*** LISTED ENTRIES Section Begins ***

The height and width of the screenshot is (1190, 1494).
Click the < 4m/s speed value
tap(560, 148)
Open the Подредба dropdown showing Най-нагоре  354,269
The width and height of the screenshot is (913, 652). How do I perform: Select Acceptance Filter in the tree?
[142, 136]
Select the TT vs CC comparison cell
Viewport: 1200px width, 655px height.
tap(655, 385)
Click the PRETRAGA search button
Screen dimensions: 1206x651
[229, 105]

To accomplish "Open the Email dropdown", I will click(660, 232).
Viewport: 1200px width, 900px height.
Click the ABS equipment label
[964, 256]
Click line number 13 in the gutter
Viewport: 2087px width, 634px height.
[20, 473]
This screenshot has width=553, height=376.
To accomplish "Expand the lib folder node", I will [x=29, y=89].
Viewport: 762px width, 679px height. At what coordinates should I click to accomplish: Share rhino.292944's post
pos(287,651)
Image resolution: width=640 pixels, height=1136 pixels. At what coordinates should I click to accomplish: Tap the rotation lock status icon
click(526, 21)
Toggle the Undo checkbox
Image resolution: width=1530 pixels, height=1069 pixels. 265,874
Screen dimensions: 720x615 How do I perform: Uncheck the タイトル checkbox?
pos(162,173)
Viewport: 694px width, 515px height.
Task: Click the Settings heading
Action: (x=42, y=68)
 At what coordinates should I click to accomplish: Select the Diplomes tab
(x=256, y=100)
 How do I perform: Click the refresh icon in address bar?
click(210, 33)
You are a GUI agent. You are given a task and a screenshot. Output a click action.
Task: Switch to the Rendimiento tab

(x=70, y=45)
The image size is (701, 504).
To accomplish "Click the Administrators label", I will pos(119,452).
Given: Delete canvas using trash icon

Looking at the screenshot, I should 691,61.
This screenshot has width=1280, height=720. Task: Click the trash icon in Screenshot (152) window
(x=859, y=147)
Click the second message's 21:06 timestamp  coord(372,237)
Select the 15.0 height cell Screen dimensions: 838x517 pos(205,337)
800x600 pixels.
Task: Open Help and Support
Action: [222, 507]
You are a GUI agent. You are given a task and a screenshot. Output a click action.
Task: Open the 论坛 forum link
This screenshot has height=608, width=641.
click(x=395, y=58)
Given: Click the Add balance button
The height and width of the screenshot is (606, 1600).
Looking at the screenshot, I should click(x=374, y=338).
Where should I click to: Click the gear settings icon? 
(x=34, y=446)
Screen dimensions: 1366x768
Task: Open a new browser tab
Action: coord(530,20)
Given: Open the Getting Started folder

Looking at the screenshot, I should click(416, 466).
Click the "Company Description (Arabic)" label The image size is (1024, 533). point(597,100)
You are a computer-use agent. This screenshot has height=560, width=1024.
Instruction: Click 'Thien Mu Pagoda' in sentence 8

*** LISTED ENTRIES Section Ends ***

#### WORK TO BE COMPLETED:
All lines above that contain the word "dropdown" are to be copied.

#### ANSWER TO THIS TASK:
Open the Подредба dropdown showing Най-нагоре  354,269
To accomplish "Open the Email dropdown", I will click(660, 232).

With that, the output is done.